TASK: Write out, from the entries below, exactly the lines that run between the lines holding "The width and height of the screenshot is (1831, 1310)." and "You are a computer-use agent. The image", inclusive, and stop there.

RAW DATA:
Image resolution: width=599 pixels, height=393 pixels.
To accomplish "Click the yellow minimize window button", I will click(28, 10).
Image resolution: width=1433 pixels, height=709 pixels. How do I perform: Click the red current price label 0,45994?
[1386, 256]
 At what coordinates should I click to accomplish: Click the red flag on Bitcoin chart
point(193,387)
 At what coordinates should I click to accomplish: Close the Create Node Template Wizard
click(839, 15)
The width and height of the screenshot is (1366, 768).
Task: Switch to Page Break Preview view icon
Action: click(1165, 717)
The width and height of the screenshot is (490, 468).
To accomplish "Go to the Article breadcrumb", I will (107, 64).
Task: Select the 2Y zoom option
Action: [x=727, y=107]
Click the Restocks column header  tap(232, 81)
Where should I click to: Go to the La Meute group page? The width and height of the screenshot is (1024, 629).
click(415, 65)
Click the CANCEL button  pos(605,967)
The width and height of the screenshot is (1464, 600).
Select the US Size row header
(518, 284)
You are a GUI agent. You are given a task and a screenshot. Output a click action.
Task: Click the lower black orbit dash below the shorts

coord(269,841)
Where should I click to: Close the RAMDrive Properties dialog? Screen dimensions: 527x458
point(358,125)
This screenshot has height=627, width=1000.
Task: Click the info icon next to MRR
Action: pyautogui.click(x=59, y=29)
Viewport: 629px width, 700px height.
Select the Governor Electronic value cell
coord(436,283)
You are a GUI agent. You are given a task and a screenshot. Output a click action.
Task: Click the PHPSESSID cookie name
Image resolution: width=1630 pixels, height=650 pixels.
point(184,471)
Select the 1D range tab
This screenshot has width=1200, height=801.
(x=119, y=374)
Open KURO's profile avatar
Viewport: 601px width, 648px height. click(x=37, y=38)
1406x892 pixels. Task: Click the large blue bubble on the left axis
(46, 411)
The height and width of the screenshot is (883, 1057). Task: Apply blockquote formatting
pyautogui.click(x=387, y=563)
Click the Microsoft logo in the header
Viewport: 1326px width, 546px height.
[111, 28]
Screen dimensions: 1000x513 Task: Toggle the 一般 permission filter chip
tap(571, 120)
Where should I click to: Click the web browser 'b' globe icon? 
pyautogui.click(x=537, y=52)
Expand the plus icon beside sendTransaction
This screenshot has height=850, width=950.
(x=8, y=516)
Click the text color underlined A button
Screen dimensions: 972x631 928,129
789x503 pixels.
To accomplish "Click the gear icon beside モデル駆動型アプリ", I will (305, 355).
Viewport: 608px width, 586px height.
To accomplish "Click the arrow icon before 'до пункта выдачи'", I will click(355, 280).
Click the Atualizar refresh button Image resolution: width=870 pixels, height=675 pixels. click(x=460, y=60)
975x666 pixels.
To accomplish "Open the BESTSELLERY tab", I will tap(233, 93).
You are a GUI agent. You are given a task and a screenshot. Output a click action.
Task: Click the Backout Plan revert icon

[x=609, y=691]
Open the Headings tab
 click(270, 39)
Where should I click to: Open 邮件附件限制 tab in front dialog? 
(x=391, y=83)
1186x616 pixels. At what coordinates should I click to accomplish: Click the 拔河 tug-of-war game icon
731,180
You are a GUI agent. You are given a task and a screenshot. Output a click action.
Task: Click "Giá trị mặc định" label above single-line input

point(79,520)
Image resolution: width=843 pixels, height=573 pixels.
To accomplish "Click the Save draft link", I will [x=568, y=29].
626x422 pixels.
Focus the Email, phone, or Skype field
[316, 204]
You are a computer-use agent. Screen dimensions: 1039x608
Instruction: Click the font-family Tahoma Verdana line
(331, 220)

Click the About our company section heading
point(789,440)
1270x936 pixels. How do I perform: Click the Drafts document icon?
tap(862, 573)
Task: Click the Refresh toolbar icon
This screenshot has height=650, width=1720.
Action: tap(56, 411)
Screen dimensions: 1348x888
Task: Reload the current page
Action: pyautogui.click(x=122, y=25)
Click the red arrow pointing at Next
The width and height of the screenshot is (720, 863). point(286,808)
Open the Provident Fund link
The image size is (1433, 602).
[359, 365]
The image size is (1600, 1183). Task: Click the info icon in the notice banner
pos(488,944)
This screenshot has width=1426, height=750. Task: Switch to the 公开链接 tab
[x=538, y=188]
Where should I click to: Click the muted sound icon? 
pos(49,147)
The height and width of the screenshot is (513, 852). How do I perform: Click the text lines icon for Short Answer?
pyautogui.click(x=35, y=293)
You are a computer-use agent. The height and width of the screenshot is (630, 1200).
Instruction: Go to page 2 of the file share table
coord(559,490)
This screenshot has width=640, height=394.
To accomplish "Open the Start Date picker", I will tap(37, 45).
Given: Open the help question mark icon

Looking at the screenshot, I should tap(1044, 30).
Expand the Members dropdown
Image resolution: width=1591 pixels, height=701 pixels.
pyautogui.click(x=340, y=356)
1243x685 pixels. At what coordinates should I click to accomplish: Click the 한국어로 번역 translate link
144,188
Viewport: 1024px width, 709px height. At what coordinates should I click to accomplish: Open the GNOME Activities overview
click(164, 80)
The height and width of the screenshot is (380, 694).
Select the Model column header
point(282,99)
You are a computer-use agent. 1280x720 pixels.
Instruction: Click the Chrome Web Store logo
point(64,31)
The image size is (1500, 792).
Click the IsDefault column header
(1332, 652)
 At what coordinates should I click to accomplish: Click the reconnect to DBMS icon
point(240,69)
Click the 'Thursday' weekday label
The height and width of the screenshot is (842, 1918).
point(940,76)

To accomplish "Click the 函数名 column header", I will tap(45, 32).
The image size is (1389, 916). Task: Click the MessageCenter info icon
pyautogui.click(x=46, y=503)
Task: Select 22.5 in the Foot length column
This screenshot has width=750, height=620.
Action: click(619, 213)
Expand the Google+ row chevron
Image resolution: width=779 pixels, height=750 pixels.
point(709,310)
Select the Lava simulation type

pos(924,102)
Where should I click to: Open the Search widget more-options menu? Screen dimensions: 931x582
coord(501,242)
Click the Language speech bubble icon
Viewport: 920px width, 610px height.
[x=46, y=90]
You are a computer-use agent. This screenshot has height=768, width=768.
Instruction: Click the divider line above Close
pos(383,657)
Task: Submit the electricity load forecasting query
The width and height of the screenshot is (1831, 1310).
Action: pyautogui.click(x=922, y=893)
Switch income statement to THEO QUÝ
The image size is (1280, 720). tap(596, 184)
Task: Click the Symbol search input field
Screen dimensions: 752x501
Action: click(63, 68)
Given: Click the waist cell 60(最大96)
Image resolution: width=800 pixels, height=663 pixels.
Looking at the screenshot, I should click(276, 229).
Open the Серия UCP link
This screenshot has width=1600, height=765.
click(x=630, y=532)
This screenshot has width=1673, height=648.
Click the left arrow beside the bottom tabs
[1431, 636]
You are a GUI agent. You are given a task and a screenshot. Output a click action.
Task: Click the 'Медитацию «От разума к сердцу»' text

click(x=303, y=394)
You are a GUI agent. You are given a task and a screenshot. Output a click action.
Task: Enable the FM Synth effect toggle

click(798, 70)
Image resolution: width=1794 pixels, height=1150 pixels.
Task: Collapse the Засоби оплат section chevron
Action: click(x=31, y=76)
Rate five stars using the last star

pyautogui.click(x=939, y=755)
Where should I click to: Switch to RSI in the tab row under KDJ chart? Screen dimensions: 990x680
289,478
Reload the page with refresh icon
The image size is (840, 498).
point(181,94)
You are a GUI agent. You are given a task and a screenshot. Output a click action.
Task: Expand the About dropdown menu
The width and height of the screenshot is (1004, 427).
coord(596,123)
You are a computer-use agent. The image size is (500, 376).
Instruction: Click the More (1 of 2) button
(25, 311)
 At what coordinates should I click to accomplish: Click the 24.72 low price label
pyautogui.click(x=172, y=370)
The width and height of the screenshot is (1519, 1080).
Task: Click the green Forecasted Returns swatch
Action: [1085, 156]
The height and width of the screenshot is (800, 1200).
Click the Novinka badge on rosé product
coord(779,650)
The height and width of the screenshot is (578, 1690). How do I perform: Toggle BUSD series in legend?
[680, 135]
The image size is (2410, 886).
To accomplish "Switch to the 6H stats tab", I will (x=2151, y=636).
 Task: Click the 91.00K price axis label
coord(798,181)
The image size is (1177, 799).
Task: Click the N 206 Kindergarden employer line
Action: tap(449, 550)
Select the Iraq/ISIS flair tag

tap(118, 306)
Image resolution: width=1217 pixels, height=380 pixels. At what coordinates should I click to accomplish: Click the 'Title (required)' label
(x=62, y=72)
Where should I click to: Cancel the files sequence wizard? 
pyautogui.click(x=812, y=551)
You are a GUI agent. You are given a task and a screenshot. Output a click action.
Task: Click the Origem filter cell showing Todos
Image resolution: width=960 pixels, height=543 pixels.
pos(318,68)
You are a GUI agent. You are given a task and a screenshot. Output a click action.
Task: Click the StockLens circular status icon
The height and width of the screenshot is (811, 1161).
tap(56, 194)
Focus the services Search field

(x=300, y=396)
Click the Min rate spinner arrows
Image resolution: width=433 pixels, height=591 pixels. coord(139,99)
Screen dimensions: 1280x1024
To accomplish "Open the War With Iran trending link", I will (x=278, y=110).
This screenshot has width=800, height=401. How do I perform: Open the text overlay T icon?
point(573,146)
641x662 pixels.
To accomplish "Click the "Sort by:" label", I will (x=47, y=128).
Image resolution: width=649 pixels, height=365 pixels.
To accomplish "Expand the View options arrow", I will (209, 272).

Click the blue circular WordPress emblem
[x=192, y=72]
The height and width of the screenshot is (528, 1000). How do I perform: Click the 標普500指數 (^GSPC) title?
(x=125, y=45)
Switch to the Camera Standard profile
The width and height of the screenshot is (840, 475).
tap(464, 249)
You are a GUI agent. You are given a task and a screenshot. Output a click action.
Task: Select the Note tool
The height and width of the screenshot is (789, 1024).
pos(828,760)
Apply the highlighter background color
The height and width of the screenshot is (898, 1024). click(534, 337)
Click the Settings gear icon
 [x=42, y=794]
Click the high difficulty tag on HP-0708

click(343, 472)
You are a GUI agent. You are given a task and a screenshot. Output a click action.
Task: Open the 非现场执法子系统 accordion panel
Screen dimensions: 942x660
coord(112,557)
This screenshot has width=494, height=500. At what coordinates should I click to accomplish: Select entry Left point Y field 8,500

RESULT FOR THIS EXERCISE:
The width and height of the screenshot is (1831, 1310).
Action: pyautogui.click(x=922, y=893)
Switch income statement to THEO QUÝ
The image size is (1280, 720). tap(596, 184)
Task: Click the Symbol search input field
Screen dimensions: 752x501
Action: click(63, 68)
Given: Click the waist cell 60(最大96)
Image resolution: width=800 pixels, height=663 pixels.
Looking at the screenshot, I should click(276, 229).
Open the Серия UCP link
This screenshot has width=1600, height=765.
click(x=630, y=532)
This screenshot has width=1673, height=648.
Click the left arrow beside the bottom tabs
[1431, 636]
You are a GUI agent. You are given a task and a screenshot. Output a click action.
Task: Click the 'Медитацию «От разума к сердцу»' text

click(x=303, y=394)
You are a GUI agent. You are given a task and a screenshot. Output a click action.
Task: Enable the FM Synth effect toggle

click(798, 70)
Image resolution: width=1794 pixels, height=1150 pixels.
Task: Collapse the Засоби оплат section chevron
Action: click(x=31, y=76)
Rate five stars using the last star

pyautogui.click(x=939, y=755)
Where should I click to: Switch to RSI in the tab row under KDJ chart? Screen dimensions: 990x680
289,478
Reload the page with refresh icon
The image size is (840, 498).
point(181,94)
You are a GUI agent. You are given a task and a screenshot. Output a click action.
Task: Expand the About dropdown menu
The width and height of the screenshot is (1004, 427).
coord(596,123)
You are a computer-use agent. The image size is (500, 376).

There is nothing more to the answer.